True, like asking for space when that was the last thing I wanted. I chewed the inside of my cheek. I needed to tell him. Right here, right now. No more wishy-washy doubt. “Chadwick?”

“I think we made a mistake, too,” he said.

His name died on my lips. “What do you mean?”

He wouldn’t look at me. I stared at his profile, silently pleading with him to meet my eyes. He didn’t.

When he spoke, his words were careful and his tone was soft. “I’ve spent a lot of time thinking, and I regret the position I put you in, Tinsel. I asked too much of you. The holidays are stressful enough, and me making you be my elf out of spite for a whole month was unfair. Wanting even more from you? Well, that was too big of an ask. I’m sorry for putting so much on your plate this month.” He forced himself to smile at me, but it didn’t touch his eyes. “The good news is we only have two events left, Christmas Eve and the parade on Christmas Day. Then we can relax and hang up our costumes for good and go back to how everything used to be. No harm, no foul.”

No harm?

The way my heart felt like it was breaking into pieces sure felt like harm to me.

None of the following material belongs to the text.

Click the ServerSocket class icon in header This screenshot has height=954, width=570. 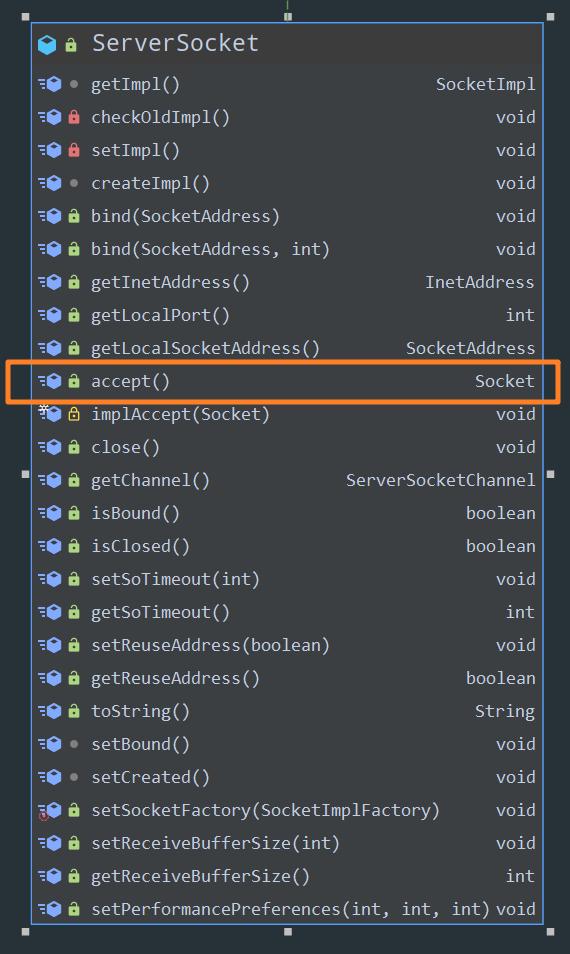(x=47, y=44)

“So,” I breathed, grappling to find and keep my voice, “we’re done?”

He hesitated, and I clung to hope that meant he had doubt in his heart. But then he nodded. “Don’t you think it’s for the best?”

No, my heart sobbed.

Maybe, my brain whispered.

“I think I want to go home,” my lips said.

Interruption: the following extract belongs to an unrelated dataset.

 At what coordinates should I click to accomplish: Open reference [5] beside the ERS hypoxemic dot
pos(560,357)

“Oh. Right, of course. I’ll drive you.”

Fifteen minutes later, I sat in the passenger seat of one of his luxury cars. Snow fell and the windshield wipers pushed them off the glass. I sat with my arms wrapped around myself and my chin tucked into the collar of the sweater he’d let me borrow. On the verge of tears but desperate not to let him see me cry, I watched the city pass out the window and tried not to think about how much easier this all seemed for him.

Outside my townhouse, he put the car in park. “I’ll see you tomorrow morning in the office?”

The lump in my throat threatened to expose my pain, so I just nodded and got out of the car.

“Tinsely?”

I took a deep breath of crisp, cold air. Thirty seconds. All I had to do was keep it together for thirty more seconds. Then I could fall apart.

I leaned over and smiled at him through the open door. “It’s okay, Chadwick. Thank you for taking care of me last night, and for the ride home. I’ll see you tomorrow.”

He looked uncertain, but he nodded. “See you tomorrow.”

I turned and walked to my door and didn’t dare look back. He’d see the tears streaming down my face. My hand shook as I struggled with the lock in my front door. I pushed inside, closed it behind me, pressed my back to it, and slid all the way down until I sat with my legs splayed out in front of me. The tears flowed freely, and I didn’t fight the sobs that shook my whole body.